Il divario fra Russia e USA si amplia in maniera ancora più netta se consideriamo che la prima ha mandato in orbita poco più di un terzo degli astronauti rispetto alla seconda. Ogni astronauta russo ha infatti passato mediamente 209 giorni nello spazio, contro i 53 giorni di quelli americani, che fra le nazioni che hanno mandato più di due loro cittadini nello spazio si piazzano addirittura al sesto posto, sopravanzati da giapponesi (con 101 giorni a testa di media), italiani (90 giorni), tedeschi (60) e canadesi (56). Naturalmente si tratta solo di medie aritmetiche, che danno un’idea generale ma che non possono rispecchiare i singoli casi. Facendo una media infatti, risulterebbe che ognuno dei 542 astronauti ha passato 86 giorni nello spazio, ma naturalmente non è così. Nella realtà, ben 406 di loro (cioè esattamente i tre quarti del totale) non sono arrivati a questo numero di giorni passati in orbita, mentre sono “solo” 136 le persone (70 delle quali di nazionalità russa) che hanno accumulato più di 100 giorni nello spazio.

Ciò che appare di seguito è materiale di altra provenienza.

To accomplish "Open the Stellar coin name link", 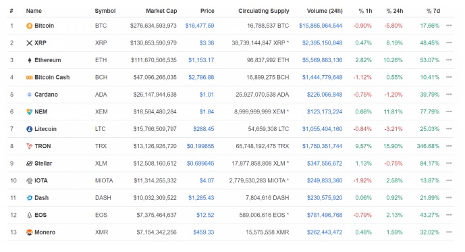I will pyautogui.click(x=43, y=163).
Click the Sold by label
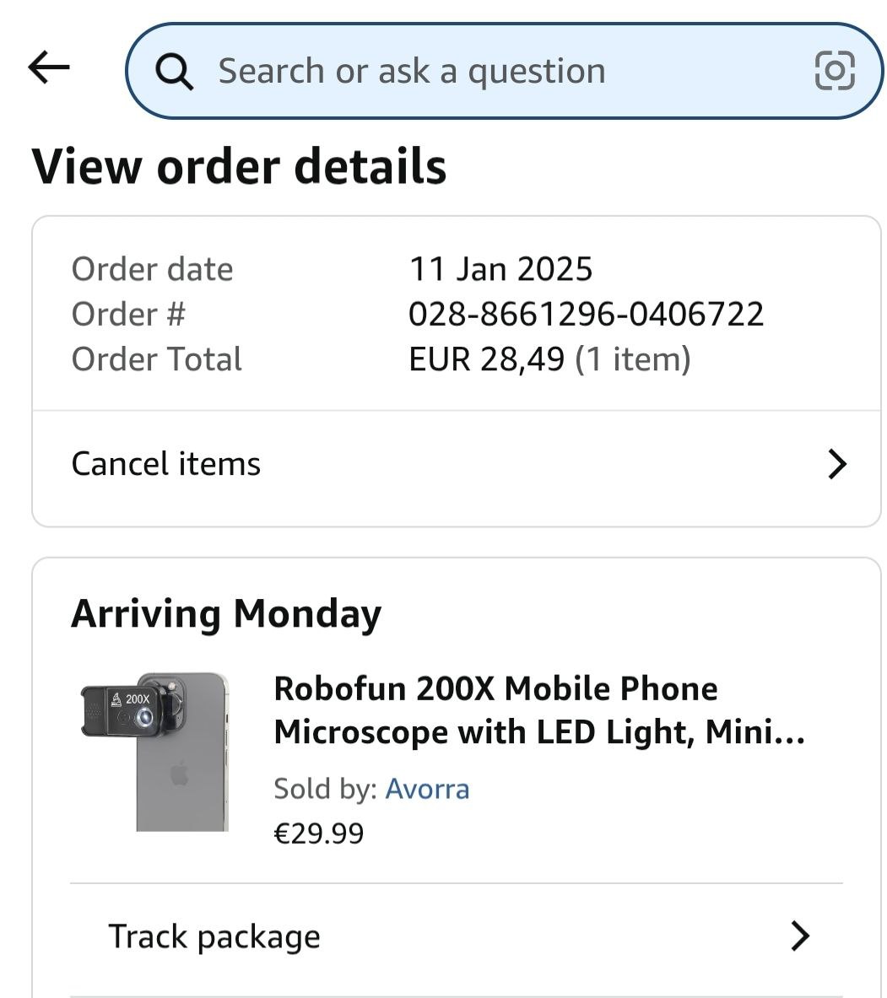 coord(325,789)
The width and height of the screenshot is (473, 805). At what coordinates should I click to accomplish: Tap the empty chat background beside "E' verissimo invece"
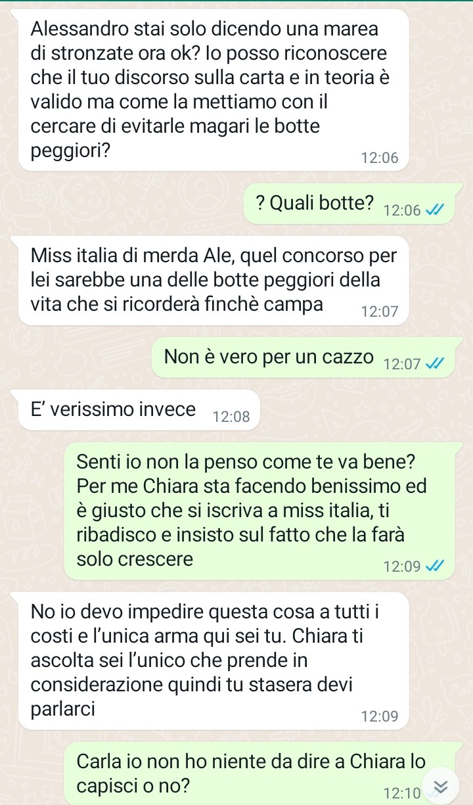[361, 411]
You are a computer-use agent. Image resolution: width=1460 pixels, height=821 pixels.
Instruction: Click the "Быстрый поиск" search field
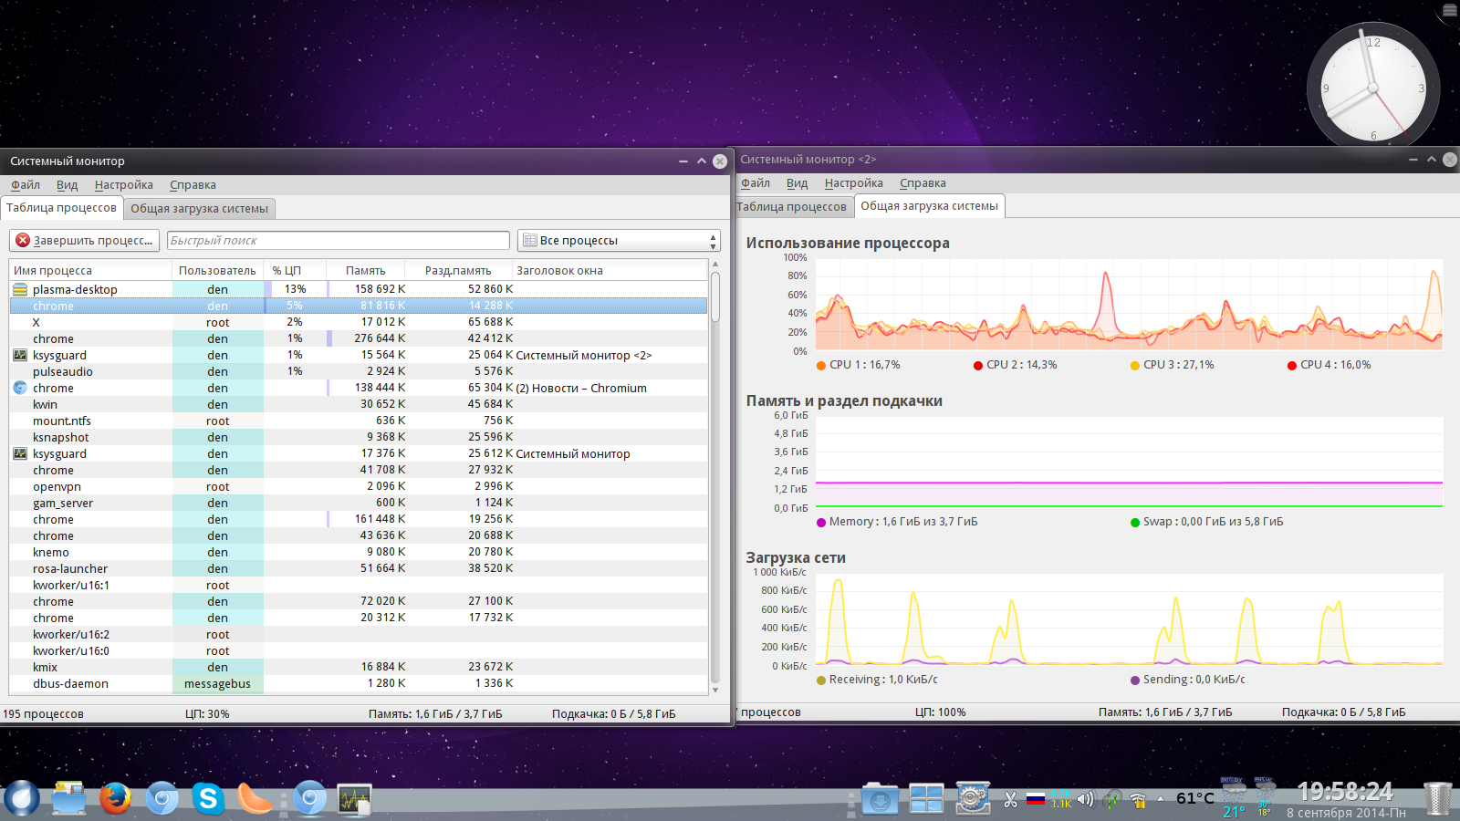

Ancora più ristretta è la cerchia di coloro che possono vantarsi di avere passato più di un anno (cioè 365,25 giorni) nello spazio. Attualmente questo club conta 33 persone (32 uomini e una donna), delle quali 28 sono di nazionalità russa e cinque americana. Il primato assoluto spetta al russo Gennady Padalka con 878 giorni accumulati durante le sue cinque missioni spaziali, che equivalgono a 2,4 anni. Solamente altre tre persone (tutte russe) hanno superato i 2 anni nello spazio: Sergej Krikalev con 803 giorni in sei missioni, Alexander Kaleri con 769 giorni in cinque missioni e Sergei Avdeyev con 748 giorni in “appena” tre missioni. Quest’ultimo ha quindi una media di ben 249 giorni di permanenza nello spazio per ogni missione effettuata, che lo pone al terzo posto assoluto in questo ambito, superato solamente dai connazionali Musa Manarov (271 giorni di media nelle sue due missioni) e Valeri Polyacov primatista con 339 giorni di media (anche lui in due missioni).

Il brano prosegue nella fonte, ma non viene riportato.